▸ **AIM OF THE TASK**
Swap "button" for "control" in the rows below, from the line that contains "Open action icon for order 325" through the line that contains "Looking at the screenshot, I should 514,14.", inclusive. Give back only those lines, with nothing else changed.

•••

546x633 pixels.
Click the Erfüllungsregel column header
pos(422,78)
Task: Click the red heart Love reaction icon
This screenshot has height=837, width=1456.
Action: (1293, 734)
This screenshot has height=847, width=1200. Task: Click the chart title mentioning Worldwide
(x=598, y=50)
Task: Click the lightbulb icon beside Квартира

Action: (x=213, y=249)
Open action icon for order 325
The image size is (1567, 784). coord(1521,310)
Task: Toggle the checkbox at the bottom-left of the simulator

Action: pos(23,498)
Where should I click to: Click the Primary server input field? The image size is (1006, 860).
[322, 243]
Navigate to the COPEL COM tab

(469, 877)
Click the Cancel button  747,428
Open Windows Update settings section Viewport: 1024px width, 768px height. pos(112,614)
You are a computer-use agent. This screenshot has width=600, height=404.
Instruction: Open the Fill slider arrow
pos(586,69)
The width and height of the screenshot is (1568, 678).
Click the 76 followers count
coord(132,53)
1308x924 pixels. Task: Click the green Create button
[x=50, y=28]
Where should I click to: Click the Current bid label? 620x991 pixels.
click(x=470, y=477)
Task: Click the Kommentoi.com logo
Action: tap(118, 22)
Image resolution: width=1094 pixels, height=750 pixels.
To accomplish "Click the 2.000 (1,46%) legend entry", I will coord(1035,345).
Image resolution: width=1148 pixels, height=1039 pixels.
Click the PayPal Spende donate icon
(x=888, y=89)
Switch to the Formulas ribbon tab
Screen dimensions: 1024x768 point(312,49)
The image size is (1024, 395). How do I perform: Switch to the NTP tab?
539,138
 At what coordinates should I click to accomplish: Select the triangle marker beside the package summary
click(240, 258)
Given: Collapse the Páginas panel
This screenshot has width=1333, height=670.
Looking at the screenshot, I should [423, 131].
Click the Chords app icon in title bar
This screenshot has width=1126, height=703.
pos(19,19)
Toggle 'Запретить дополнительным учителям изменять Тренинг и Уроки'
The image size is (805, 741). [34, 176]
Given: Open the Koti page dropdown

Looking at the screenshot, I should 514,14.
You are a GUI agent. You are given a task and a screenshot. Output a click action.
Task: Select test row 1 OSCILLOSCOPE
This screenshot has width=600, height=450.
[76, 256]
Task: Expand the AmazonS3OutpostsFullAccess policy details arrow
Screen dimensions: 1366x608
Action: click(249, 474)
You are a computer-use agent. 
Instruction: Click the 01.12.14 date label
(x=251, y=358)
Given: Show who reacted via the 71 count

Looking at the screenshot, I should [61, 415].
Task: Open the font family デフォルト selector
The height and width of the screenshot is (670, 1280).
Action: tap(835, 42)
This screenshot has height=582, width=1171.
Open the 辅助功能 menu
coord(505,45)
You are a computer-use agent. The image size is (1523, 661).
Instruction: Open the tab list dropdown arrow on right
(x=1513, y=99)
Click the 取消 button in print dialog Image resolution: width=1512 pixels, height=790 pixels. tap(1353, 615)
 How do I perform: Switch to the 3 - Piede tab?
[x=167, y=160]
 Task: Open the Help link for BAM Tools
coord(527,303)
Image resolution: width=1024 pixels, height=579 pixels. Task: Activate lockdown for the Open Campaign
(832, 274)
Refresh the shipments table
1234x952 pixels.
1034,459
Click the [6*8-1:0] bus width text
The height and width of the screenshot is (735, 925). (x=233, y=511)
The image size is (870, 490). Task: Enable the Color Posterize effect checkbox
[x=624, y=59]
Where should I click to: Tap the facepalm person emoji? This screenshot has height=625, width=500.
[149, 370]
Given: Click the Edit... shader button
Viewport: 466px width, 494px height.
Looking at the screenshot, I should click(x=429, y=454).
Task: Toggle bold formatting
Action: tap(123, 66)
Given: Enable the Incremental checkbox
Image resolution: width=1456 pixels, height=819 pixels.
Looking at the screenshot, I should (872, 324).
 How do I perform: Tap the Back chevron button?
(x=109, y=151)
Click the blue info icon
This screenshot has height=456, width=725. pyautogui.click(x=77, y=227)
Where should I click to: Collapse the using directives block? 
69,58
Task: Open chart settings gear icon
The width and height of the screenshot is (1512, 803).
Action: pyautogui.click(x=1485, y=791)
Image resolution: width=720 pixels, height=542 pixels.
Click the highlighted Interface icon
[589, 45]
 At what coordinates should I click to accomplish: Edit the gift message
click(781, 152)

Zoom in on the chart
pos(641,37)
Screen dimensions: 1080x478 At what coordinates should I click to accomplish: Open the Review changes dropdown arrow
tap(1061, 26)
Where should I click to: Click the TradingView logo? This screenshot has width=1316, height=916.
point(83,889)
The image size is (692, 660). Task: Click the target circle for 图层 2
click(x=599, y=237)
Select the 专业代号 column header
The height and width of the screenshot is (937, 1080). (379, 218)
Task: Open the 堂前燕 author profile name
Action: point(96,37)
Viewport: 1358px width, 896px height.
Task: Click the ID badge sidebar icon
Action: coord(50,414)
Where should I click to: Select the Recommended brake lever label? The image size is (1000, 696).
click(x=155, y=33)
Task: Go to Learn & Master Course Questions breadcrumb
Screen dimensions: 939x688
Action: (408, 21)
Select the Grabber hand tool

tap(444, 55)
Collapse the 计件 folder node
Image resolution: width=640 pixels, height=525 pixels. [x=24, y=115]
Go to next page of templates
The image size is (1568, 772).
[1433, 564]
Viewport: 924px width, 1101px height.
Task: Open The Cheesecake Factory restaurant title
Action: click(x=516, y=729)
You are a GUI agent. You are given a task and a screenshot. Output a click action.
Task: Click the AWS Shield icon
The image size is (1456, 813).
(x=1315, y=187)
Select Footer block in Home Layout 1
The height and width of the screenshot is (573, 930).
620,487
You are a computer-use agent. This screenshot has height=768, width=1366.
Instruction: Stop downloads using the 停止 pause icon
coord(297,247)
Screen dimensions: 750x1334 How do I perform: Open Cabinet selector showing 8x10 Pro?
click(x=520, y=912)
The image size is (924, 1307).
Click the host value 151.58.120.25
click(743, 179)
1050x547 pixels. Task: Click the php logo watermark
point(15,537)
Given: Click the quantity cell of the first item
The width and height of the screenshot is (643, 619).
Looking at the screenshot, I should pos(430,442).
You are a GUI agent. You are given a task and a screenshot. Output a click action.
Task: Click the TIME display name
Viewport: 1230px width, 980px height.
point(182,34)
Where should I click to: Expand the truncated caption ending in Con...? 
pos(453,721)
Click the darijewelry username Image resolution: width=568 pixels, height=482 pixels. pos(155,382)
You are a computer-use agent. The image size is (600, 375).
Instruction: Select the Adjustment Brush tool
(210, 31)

•••

▸ **COMPLETE ANSWER**
Open action icon for order 325
The image size is (1567, 784). coord(1521,310)
Task: Toggle the checkbox at the bottom-left of the simulator

Action: pos(23,498)
Where should I click to: Click the Primary server input field? The image size is (1006, 860).
[322, 243]
Navigate to the COPEL COM tab

(469, 877)
Click the Cancel control  747,428
Open Windows Update settings section Viewport: 1024px width, 768px height. pos(112,614)
You are a computer-use agent. This screenshot has width=600, height=404.
Instruction: Open the Fill slider arrow
pos(586,69)
The width and height of the screenshot is (1568, 678).
Click the 76 followers count
coord(132,53)
1308x924 pixels. Task: Click the green Create control
[x=50, y=28]
Where should I click to: Click the Current bid label? 620x991 pixels.
click(x=470, y=477)
Task: Click the Kommentoi.com logo
Action: tap(118, 22)
Image resolution: width=1094 pixels, height=750 pixels.
To accomplish "Click the 2.000 (1,46%) legend entry", I will coord(1035,345).
Image resolution: width=1148 pixels, height=1039 pixels.
Click the PayPal Spende donate icon
(x=888, y=89)
Switch to the Formulas ribbon tab
Screen dimensions: 1024x768 point(312,49)
The image size is (1024, 395). How do I perform: Switch to the NTP tab?
539,138
 At what coordinates should I click to accomplish: Select the triangle marker beside the package summary
click(240, 258)
Given: Collapse the Páginas panel
This screenshot has width=1333, height=670.
Looking at the screenshot, I should [423, 131].
Click the Chords app icon in title bar
This screenshot has width=1126, height=703.
pos(19,19)
Toggle 'Запретить дополнительным учителям изменять Тренинг и Уроки'
The image size is (805, 741). [34, 176]
Given: Open the Koti page dropdown

Looking at the screenshot, I should 514,14.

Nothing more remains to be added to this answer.